A conclusion one might draw from the Pope's analysis is that the love between man and wife should in some sense be a model for all relationships were love is required. The Pope says love is the act of the self-giving, from God on down. It is essential to the marital gift of self that spouses listen to one another, patiently, constantly, sensitively. Many of the people in the above list feel that church leaders do not listen to them, do not give themselves in the relationship. A listening church would be far more attractive to its members and to others than the present church which sometimes seems incapable of listening.
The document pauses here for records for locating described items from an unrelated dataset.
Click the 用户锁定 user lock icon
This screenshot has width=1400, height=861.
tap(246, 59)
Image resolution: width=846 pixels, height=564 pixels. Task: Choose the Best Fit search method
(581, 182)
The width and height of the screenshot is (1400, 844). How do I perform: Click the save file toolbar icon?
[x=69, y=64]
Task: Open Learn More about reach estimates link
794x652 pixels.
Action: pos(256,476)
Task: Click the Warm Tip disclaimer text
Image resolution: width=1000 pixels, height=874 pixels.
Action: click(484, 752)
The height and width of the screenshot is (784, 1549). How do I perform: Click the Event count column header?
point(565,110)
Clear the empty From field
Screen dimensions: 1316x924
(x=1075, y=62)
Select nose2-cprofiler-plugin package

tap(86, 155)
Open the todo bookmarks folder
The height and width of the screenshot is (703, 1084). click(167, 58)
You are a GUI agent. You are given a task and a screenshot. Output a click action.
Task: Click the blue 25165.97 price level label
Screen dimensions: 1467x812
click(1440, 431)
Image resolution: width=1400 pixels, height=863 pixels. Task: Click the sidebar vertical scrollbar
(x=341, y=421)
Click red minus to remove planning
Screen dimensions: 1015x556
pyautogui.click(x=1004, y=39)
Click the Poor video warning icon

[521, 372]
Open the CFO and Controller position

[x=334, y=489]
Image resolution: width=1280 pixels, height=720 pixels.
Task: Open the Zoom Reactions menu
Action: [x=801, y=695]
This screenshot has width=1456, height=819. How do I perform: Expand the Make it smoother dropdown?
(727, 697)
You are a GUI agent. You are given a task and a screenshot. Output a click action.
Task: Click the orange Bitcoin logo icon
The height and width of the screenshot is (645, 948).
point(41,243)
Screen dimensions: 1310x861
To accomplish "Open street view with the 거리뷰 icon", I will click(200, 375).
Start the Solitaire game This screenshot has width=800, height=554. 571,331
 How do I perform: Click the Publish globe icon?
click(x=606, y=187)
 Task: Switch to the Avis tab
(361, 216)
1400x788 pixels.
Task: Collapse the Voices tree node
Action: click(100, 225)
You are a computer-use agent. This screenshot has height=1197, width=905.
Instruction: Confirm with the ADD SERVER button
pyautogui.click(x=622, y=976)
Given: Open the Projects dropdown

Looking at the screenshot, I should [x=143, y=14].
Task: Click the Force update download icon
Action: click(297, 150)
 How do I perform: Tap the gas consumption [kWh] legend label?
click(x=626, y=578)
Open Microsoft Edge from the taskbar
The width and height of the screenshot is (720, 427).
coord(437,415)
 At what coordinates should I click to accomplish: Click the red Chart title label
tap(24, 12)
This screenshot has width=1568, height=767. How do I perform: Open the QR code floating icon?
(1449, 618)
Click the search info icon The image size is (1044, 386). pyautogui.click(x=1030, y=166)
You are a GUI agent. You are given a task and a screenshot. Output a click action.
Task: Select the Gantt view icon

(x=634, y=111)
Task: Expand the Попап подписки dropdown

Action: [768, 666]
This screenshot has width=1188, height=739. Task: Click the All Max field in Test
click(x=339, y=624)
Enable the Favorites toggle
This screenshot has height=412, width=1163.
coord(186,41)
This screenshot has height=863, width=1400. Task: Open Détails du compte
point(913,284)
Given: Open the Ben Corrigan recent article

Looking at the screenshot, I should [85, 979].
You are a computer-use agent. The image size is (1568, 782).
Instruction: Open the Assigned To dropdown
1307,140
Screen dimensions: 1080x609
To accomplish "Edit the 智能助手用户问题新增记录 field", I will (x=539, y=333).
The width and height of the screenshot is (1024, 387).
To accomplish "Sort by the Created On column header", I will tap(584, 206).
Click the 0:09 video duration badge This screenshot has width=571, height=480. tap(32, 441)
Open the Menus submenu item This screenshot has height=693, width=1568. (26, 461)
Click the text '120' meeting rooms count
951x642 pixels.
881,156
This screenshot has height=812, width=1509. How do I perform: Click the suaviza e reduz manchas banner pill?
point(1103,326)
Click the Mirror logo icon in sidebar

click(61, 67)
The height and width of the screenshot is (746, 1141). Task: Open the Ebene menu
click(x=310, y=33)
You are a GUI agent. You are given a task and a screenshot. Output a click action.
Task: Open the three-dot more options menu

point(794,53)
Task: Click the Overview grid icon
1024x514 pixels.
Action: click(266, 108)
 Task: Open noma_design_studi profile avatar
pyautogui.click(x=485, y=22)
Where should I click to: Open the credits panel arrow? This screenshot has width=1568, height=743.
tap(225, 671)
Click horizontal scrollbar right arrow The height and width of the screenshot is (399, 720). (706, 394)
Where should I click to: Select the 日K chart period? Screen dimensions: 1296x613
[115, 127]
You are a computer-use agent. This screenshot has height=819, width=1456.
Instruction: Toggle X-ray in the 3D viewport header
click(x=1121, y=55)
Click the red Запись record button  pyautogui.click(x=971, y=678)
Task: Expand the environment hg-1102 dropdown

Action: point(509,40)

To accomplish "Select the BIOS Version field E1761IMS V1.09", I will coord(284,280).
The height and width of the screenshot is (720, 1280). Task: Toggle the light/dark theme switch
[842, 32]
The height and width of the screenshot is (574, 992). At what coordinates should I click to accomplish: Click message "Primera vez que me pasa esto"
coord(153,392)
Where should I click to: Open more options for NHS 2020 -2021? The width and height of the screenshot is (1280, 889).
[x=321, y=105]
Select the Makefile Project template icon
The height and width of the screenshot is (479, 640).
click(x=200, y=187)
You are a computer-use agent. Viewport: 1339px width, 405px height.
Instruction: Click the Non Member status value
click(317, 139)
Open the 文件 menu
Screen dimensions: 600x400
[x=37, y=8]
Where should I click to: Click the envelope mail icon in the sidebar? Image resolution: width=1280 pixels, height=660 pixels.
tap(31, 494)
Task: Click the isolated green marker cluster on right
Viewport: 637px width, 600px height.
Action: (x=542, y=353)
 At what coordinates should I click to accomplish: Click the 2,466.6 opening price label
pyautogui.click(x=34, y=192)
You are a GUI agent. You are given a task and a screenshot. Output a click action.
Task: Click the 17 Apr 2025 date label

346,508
Pope Benedict has disappointed many of those who were enthusiastic about his election and who are now demanding that he reform his policies. They object to his failure to "clean out" the Curia, to his appointments, (both to his own previous office and to San Francisco), to his reluctance to deal with those who say that gays may still be priests, and especially to his tolerance toward the Jesuits. The rants of such folk are certainly within their rights to express personal opinions to the Pope.

Nor is it for me to say how he will react to such claims of special access to the Pope. That is between him and them. Father Hans Kung, a one-time and now-again personal friend of the Pope, argued immediately after his election that one should give him time before making judgments. This refusal to rush to judgment was excellent advice.

Benedict seems likely to follow his own insights, hopefully after listening.